В МГУ существовала ритуальная традиция. Всем отличникам диплом вручался торжественно в актовом зале, в присутствии декана и других профессоров. Наш выпуск 1959 года был первым выпуском тех, кому посчастливилось учиться в новом здании на Ленинских (теперь Воробьёвых) Горах и кому-то пришла мысль пригласить на это торжество Хрущёва. Приглашение передали через его дочь, которая тоже училась в университете. И он неожиданно согласился. Приезд Хрущёва вызвал переполох среди охраны и на соответствующей политической кафедре. Хрущёв прогнал со сцены перепуганный персонал и сказал, что хочет говорить свободно. И говорил! Долго, назидательно, эмоционально. Я запомнил только одну, наверное главную, мысль: «Не воображайте о себе много! Все вы только винтики в государственной машине!» Действительно, многие из нас стали «винтиками» в многочисленных п/я и НИИ. В этом есть своя логика. Но многие мои друзья и просто однокурсники стали выдающимися учеными с мировым именем, много сделавшими для отечественной науки. И я горжусь, что тоже принадлежу к этому поколению «хрущёвской оттепели»!

Работая над диссертацией, я жил сначала у приятеля, а потом в Общежитии аспирантов АН на улице Вавилова. Женился. Моей женой стала моя однокурсница Наталья Владиславовна Сухоносова. Позже родились дети — сын Александр (1961 г.) и дочь Анна (1965 г.). Появилась и квартира на углу Ленинского и Университетского проспекта.

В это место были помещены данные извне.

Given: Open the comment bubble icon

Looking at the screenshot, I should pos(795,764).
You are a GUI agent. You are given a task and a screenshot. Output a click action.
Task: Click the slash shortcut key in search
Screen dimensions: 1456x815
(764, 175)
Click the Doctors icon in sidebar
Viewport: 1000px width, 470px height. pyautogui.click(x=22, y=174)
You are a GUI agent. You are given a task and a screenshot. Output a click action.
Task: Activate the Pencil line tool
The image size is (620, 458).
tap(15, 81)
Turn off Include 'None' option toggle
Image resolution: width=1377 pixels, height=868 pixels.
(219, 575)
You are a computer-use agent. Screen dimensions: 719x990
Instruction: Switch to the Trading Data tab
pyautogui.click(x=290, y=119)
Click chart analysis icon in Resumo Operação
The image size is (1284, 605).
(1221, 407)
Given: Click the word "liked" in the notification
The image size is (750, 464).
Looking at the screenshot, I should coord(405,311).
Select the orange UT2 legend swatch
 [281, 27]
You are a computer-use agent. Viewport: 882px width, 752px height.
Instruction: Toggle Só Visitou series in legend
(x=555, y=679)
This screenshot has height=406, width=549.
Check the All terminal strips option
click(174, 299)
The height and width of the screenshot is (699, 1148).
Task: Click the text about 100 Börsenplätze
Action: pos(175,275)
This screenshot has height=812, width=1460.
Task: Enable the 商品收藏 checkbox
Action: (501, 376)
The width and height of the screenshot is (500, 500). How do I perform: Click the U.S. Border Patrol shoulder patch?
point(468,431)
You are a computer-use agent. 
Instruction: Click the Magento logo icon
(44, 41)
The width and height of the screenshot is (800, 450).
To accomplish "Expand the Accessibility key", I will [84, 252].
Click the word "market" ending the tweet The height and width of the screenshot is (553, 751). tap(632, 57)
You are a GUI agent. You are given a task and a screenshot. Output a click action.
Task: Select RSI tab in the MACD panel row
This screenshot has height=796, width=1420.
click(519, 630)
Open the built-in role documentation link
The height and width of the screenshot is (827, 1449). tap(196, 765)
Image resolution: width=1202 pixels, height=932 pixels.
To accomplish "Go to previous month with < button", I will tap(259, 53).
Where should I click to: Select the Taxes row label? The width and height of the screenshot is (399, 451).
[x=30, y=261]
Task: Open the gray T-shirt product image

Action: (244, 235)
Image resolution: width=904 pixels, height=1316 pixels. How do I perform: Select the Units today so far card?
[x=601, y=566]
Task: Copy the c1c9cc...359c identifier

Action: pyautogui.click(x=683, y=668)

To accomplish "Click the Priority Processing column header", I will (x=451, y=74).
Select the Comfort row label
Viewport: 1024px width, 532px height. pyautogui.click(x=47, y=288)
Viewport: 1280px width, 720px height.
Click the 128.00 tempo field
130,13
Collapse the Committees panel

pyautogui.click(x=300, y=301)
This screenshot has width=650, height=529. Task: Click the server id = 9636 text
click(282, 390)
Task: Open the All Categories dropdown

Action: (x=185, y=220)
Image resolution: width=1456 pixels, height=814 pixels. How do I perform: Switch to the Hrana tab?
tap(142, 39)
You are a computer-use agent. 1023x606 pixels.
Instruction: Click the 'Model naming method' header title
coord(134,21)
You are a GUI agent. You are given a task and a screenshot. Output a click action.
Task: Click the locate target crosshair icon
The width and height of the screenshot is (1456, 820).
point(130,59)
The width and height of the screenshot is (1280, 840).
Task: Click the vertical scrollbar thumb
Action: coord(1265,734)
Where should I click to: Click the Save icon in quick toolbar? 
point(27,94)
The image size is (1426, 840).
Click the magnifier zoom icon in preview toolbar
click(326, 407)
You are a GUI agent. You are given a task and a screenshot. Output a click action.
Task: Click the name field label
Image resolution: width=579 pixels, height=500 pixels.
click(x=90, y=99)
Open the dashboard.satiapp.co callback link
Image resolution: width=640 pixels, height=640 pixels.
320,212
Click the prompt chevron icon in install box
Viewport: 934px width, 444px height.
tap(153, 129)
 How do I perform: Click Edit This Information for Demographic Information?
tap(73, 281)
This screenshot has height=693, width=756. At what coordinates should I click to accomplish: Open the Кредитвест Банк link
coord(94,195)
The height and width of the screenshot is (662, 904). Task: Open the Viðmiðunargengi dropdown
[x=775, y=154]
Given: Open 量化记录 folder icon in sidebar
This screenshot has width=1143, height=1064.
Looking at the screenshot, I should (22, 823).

L.D. Faddeev, A.M. Perelomov, F. Hirzebruch

Главный редактор : Прервем на этом воспоминания автора. Образование, полученное на физическом факультете, квартира, полученная бесплатно в нашей стране и трансформированная в недвижимость в Испании, позволили автору следующим образом заключить свои воспоминания:

Для меня сейчас наступила фаза жизни, которую японцы называют «ВРЕМЕНЕМ БЛАГОДАРНЫХ ВОСПОМИНАНИЙ». Сентябрь 2016

А. М. Переломов, студент физического факультета в 1953–1959 гг.